EXERCISE INSTRUCTIONS:
1. Rewrite the paragraph that begins "Between the end of February" from the passage on NIH funding as a short bulleted list, keeping its main facts.
2. According to Lawson-Remer's office, as quoted in the passage on NIH funding, how many local jobs could the proposed reduction put at risk?
3. Write a continuation of the passage on NIH funding, picking up after its final sentence.

DOCUMENT SECTION:
::::::
In March, Dr. Jayanta Bhattacharya took over the NIH as director following Senate confirmation. He said he was seeking to tackle chronic disease in his new role.

"Chronic diseases such as cancer, heart disease, diabetes and obesity continue to cause poor health outcomes in every community across the United States," he said. "Novel biomedical discoveries that enhance health and lengthen life are more vital than ever to our country's future.

"As NIH Director, I will build on the agency's long and illustrious history of supporting breakthroughs in biology and medicine by fostering gold- standard research and innovation to address the chronic disease crisis."

Between the end of February and early April, the federal government ended around 700 NIH grants worth $1.81 billion — about 3.3% of the federal agency's annual operating budget, according to research published in the Journal of the American Medical Association.

According to Lawson-Remer's office, the proposed reduction in NIH funding "could result in over $500 million in lost economic activity and put more than 3,000 local jobs at risk across San Diego's globally recognized research and biotech ecosystem."

"The proposed cuts to NIH funding will have devastating consequences for San Diego's economy — but more importantly, for the health of our region, the nation, and the world," said Dr. Kurt Marek, chief business officer at Sanford Burnham Prebys and a former NIH program director. "The NIH has been incredibly successful for 80 years — eradicating diseases like polio, reducing millions of deaths from cancer, and powering U.S. innovation and leadership.
::::::
DATA:
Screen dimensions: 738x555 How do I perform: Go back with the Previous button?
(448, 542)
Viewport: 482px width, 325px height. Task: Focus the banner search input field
::::::
ANSWER LIST:
1.
- Time frame: end of February to early April
- The federal government ended about 700 NIH grants.
- The grants were worth $1.81 billion.
- That sum is about 3.3% of the NIH's annual operating budget.
- Source: research published in the Journal of the American Medical Association

2. More than 3,000 local jobs.

3.
"These current and proposed cuts are arbitrary and capricious, but their impacts are real — for our health and our economy."

If the cuts go through, he said it could be decades before the biomedical research enterprise in the U.S. recovers in full.

"When the grants are cut, people have to be laid off. We have to terminate postdocs, staff, scientists, technicians, graduate students who would be doing this work," Marek said. "They're going to have to go find other jobs, getting them to come back into the cancer research enterprise just isn't going to happen for a very long time.

San Diego is the third-largest recipient of NIH funding in the country, a statement from Lawson-Remer's office read.

"This fight is about protecting the medical breakthroughs our families depend on, the jobs our economy relies on, and the future that San Diego is helping to build," said Lawson-Remer. "We cannot stay quiet while NIH funding is on the chopping block — not when the cost could be measured in lives, jobs, and years of research lost."